2009-08-27 Thread Debayan Banerjee
On 27/08/2009, Björn Persson bj...@xn--rombobjrn-67a.se wrote:

 Jeff Spaleta wrote:
  Are you suggesting that things are out of balance now?

  [...]

  Are you seriously suggesting expending the manpower at the
  distribution level to poke at which functional calls need to broken
  out into more libraries?


 All I have suggested is that we should have a certain tool. Rahul Sundaram
 described a way to check for unnecessary dependencies. I found that method
 somewhat unwieldy


Well, I develop a debian distribution for my organisation and I often need
to confirm whether the packages in the repository are installable or not. I
use edos-debcheck. Here is a sample invocation.

deba...@deep-blue:/data/all/distros/deepofix-trunk/install_cd/deepofix/dists/doublethink/main/binary-i386$
edos-debcheck -failures -explain  Packages
Parsing package file...  0.4 seconds 684 packages
Generating constraints...  0.2 seconds
libarchive-tar-perl (= 1.30-2): FAILED
The following constraints cannot be satisfied:
  libarchive-tar-perl (= 1.30-2) conflicts with perl-modules (= 5.10.0-19)
  libarchive-tar-perl (= 1.30-2) depends on perl (= 5.6.0-16) {perl (=
5.10.0-19)}
  perl (= 5.10.0-19) depends on perl-modules (= 5.10.0-19) {perl-modules
(= 5.10.0-19)}
liblocale-maketext-simple-perl (= 0.12-2): FAILED
The following constraints cannot be satisfied:
  liblocale-maketext-simple-perl (= 0.12-2) depends on
liblocale-maketext-lexicon-perl {liblocale-maketext-lexicon-perl (=
0.66-1)}
  liblocale-maketext-simple-perl (= 0.12-2) conflicts with perl-modules (=
5.10.0-19)
  liblocale-maketext-lexicon-perl (= 0.66-1) depends on
liblocale-maketext-perl {perl-modules (= 5.10.0-19)}
libssp0 (= 4.1.1-21): FAILED
The following constraints cannot be satisfied:
  libssp0 (= 4.1.1-21) depends on gcc-4.1-base (= 4.1.1-21) {NOT AVAILABLE}
libversion-perl (= 0.6701-1): FAILED
The following constraints cannot be satisfied:
  libversion-perl (= 0.6701-1) depends on perlapi-5.8.8 {NOT AVAILABLE}
Checking packages... 0.3 seconds


As you can see, it tells me which packages can not be installed due to
dependency failure.
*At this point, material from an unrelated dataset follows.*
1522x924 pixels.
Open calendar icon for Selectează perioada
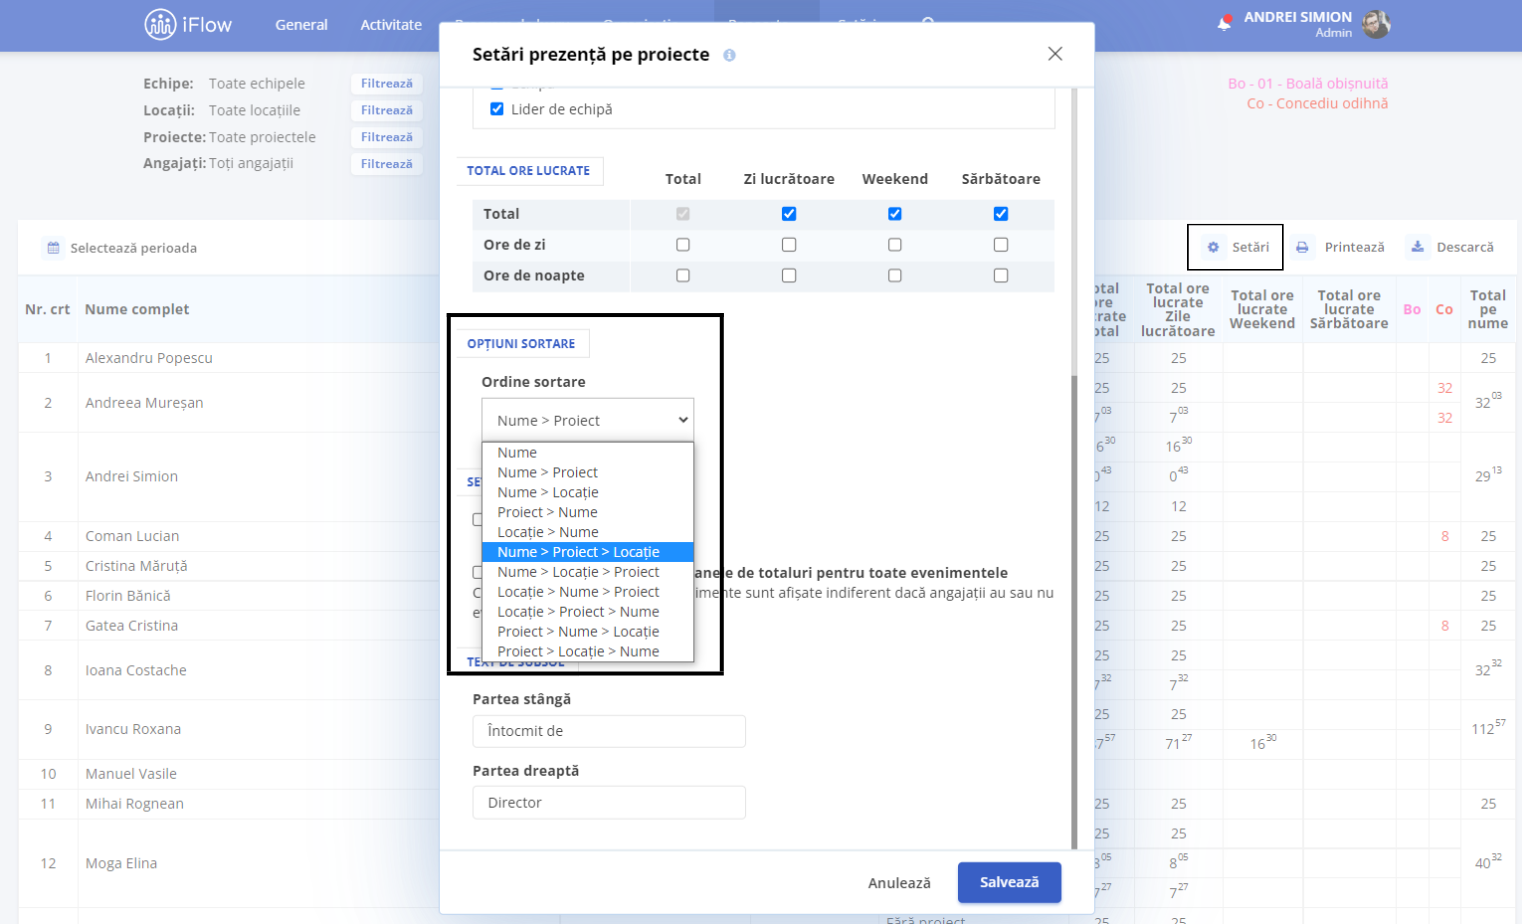tap(53, 247)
It takes the Packages file metadata and processes
it.

For your particular case, where you want to check dependency tress for
a particular package, I think that can be done too.

deba...@deep-blue:~$ edos-debcheck --help
Usage: edos-debcheck [OPTION]... [PACKAGE]...
Check whether the given packages can be installed.  A binary package
control file is read from the standard input.  The names (for instance,
'emacsen') of the packages to be tested should be given on the command
line.  A specific version of a package can be selected by following
the package name with an equals and the version of the package to test
(for instance, 'xemacs21=21.4.17-1').  When no package name is provided,
all packages in the control file are tested.

Options:
  -check  Double-check the results
  -explain  Explain the results
  -rules  Print generated rules
  -quiet do not emit warnings nor progress/timing info
  -failures  Only show failures
  -successes  Only show successes
  -help  Display this list of options
  --help  Display this list of options


Replace edos-debcheck with edos-rpmcheck.
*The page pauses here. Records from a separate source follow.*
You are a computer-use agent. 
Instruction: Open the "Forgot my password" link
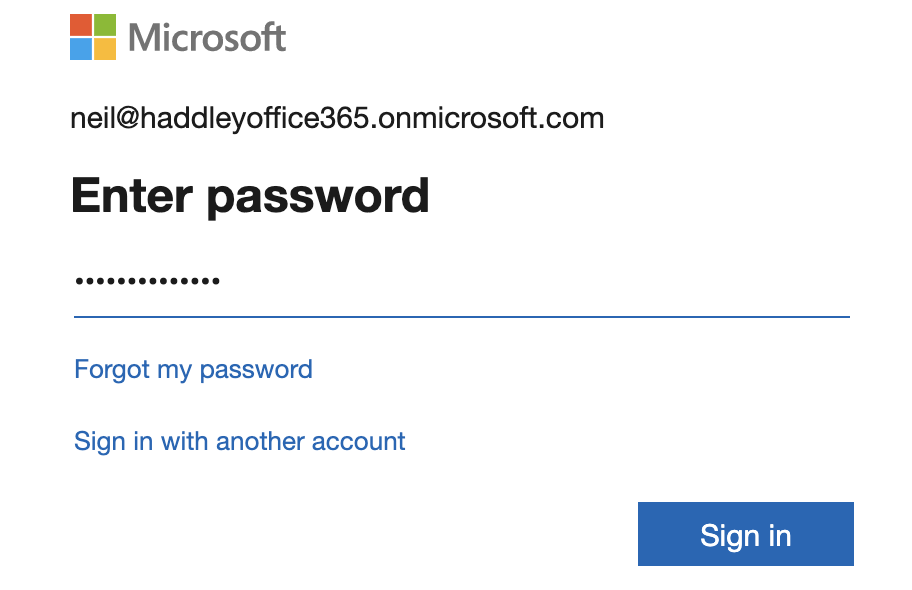click(x=193, y=369)
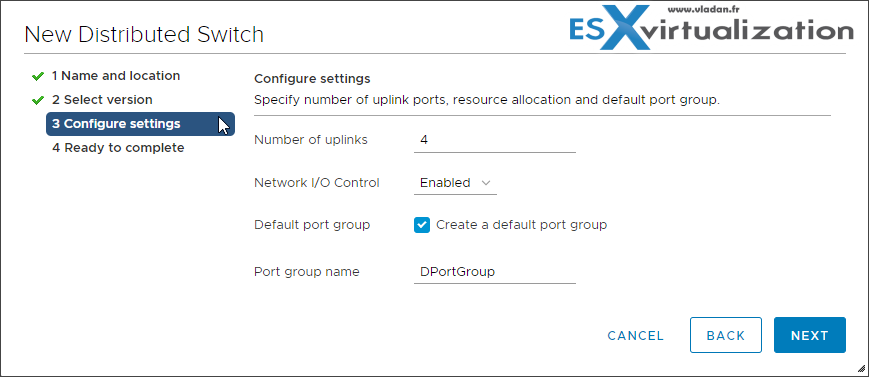Uncheck Create a default port group
Screen dimensions: 869x377
422,225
There is also an apt-cache flag that generates visual dependency
graphs for a particular package.


 dotty pkg(s)
   dotty takes a list of packages on the command line and generates
   output suitable for use by dotty from the GraphViz[1] package. The
   result will be a set of nodes and edges representing the
   relationships between the packages. By default the given packages
   will trace out all dependent packages; this can produce a very
   large graph. To limit the output to only the packages listed on the
   command line, set the APT::Cache::GivenOnly option.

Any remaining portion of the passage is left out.